• [Ausgangstext]
++++++++++++++++++++

Am Donnerstag (16.20 Uhr, live auf ORF 1) kreuzt Österreich im WM-Viertelfinale in Herning die Schläger mit Turnier-Mitfavorit Schweiz. Ein Kracher, der nicht nur aufgrund nachbarschaftlicher Rivalität Brisanz birgt – denn Österreichs Eishockey-Team profitiert maßgeblich vom System des Gegners.
Österreichs WM-Helden haben schon im Vorjahr mit dem Sieg gegen Finnland und der historischen Aufholjagd gegen Kanada eine Euphorie entfacht, mit dem sensationellen Viertelfinal-Einzug (erstmals seit 1994) heuer einen draufgelegt. Finnland und Schweden an den Rande der Niederlage gebracht, Siege gegen die Slowakei, Frankreich, Slowenien und zuletzt die 6:1-Gala gegen Lettland – Teamchef Roger Bader und seine Auswahl lassen die Tage als Fahrstuhlnation in Vergessenheit geraten.

++++++++++++++++++++

• [Arbeitsaufträge]
**1.** Prüfe anhand des Ausgangstexts, ob die folgenden Aussagen zutreffen. Beantworte jede mit Ja oder Nein und belege sie mit dem entscheidenden Wortlaut des Ausgangstexts.
(a) Das WM-Viertelfinale wird in Herning ausgetragen.
(b) Österreich steht zum ersten Mal überhaupt in einem WM-Viertelfinale.
(c) Gegen Lettland gewann Österreich mit 6:1.
**2.** Gib den Abschnitt des Ausgangstexts zwischen „Am Donnerstag (16.20“ und „in Vergessenheit geraten.“ einschließlich wortgetreu aus.
**3.** Beantworte mithilfe des Ausgangstexts die folgenden Fragen:
(a) Auf welchem Sender wird das Viertelfinale live gezeigt?
(b) Wer ist Teamchef der österreichischen Auswahl?
(c) Gegen welches Team gelang Österreich im Vorjahr eine historische Aufholjagd?

• [Datenabschnitt]
++++++++++++++++++++

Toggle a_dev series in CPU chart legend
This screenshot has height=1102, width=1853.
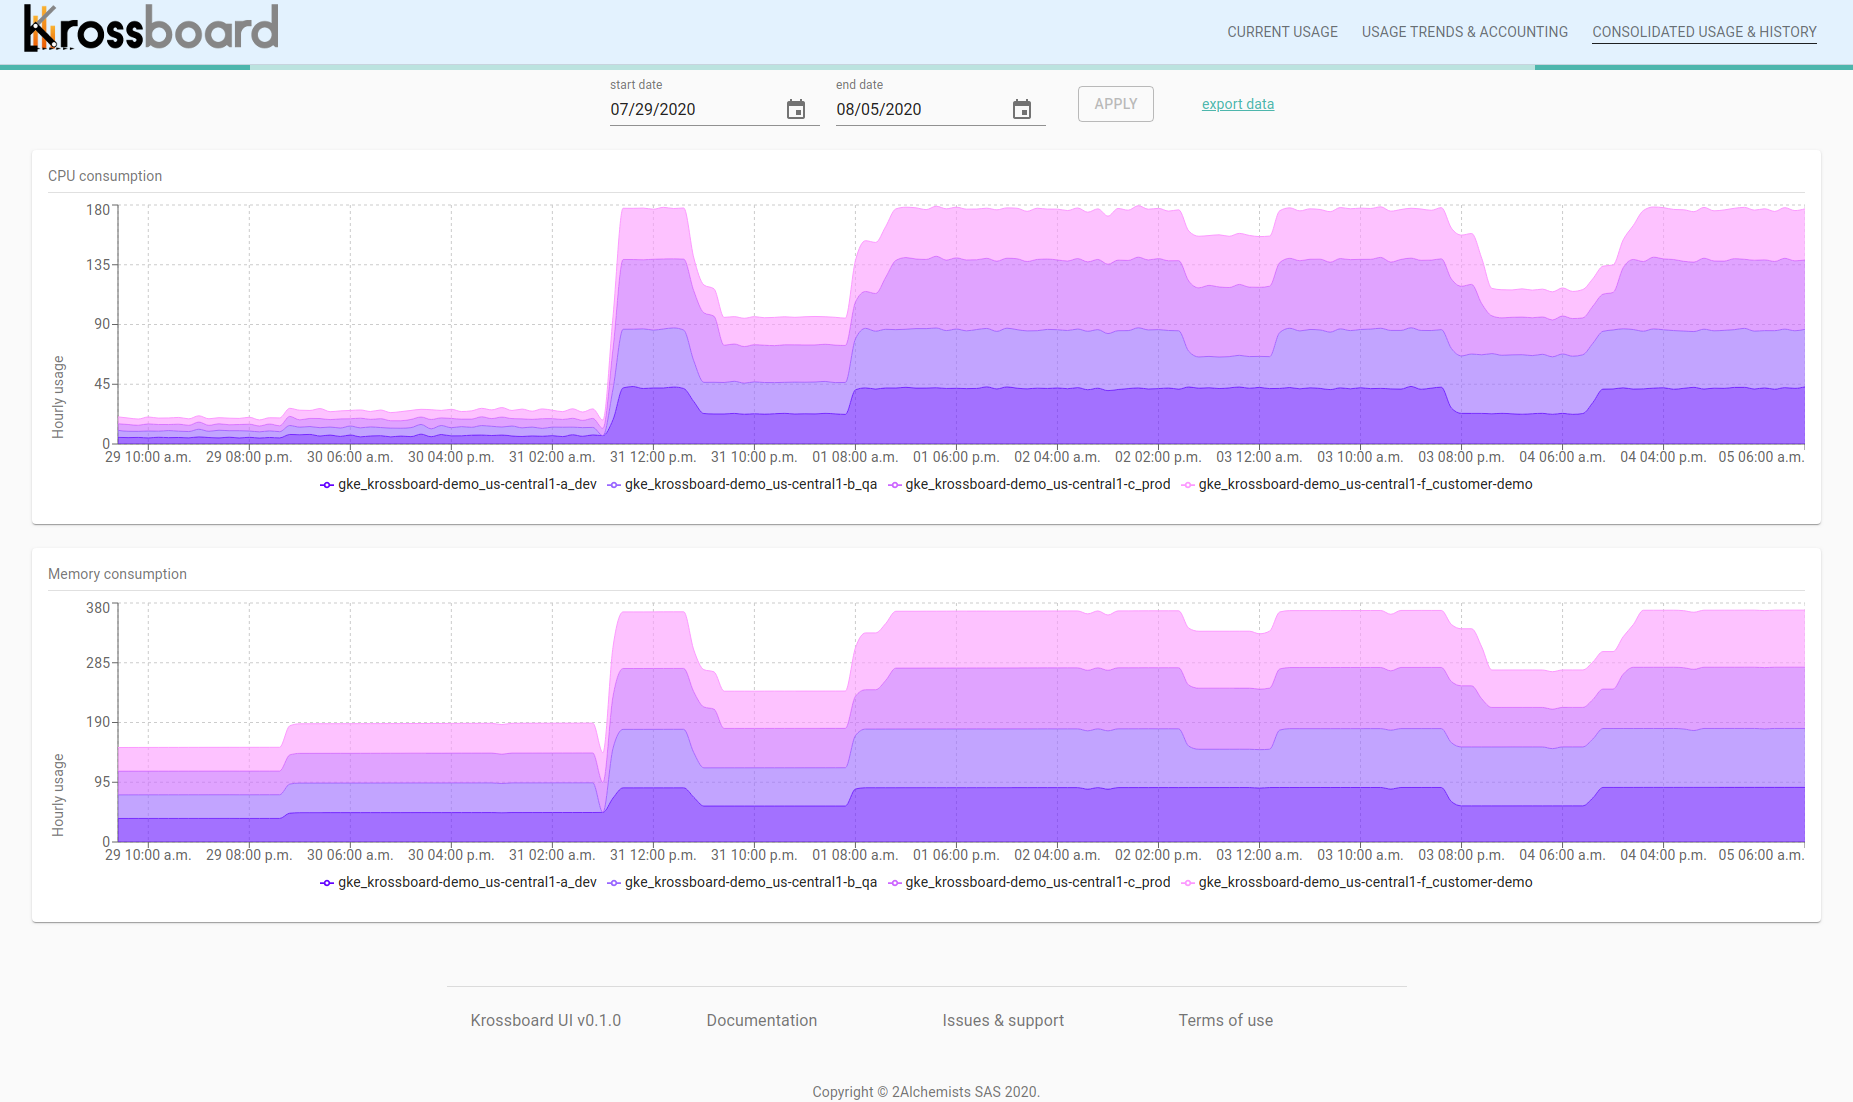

++++++++++++++++++++

• [Geordnete Lösungen]
**1.**
(a) Ja: „kreuzt Österreich im WM-Viertelfinale in Herning die Schläger“
(b) Nein: „mit dem sensationellen Viertelfinal-Einzug (erstmals seit 1994)“
(c) Ja: „zuletzt die 6:1-Gala gegen Lettland“

**2.**
Am Donnerstag (16.20 Uhr, live auf ORF 1) kreuzt Österreich im WM-Viertelfinale in Herning die Schläger mit Turnier-Mitfavorit Schweiz. Ein Kracher, der nicht nur aufgrund nachbarschaftlicher Rivalität Brisanz birgt – denn Österreichs Eishockey-Team profitiert maßgeblich vom System des Gegners.
Österreichs WM-Helden haben schon im Vorjahr mit dem Sieg gegen Finnland und der historischen Aufholjagd gegen Kanada eine Euphorie entfacht, mit dem sensationellen Viertelfinal-Einzug (erstmals seit 1994) heuer einen draufgelegt. Finnland und Schweden an den Rande der Niederlage gebracht, Siege gegen die Slowakei, Frankreich, Slowenien und zuletzt die 6:1-Gala gegen Lettland – Teamchef Roger Bader und seine Auswahl lassen die Tage als Fahrstuhlnation in Vergessenheit geraten.

**3.**
(a) ORF 1
(b) Roger Bader
(c) Kanada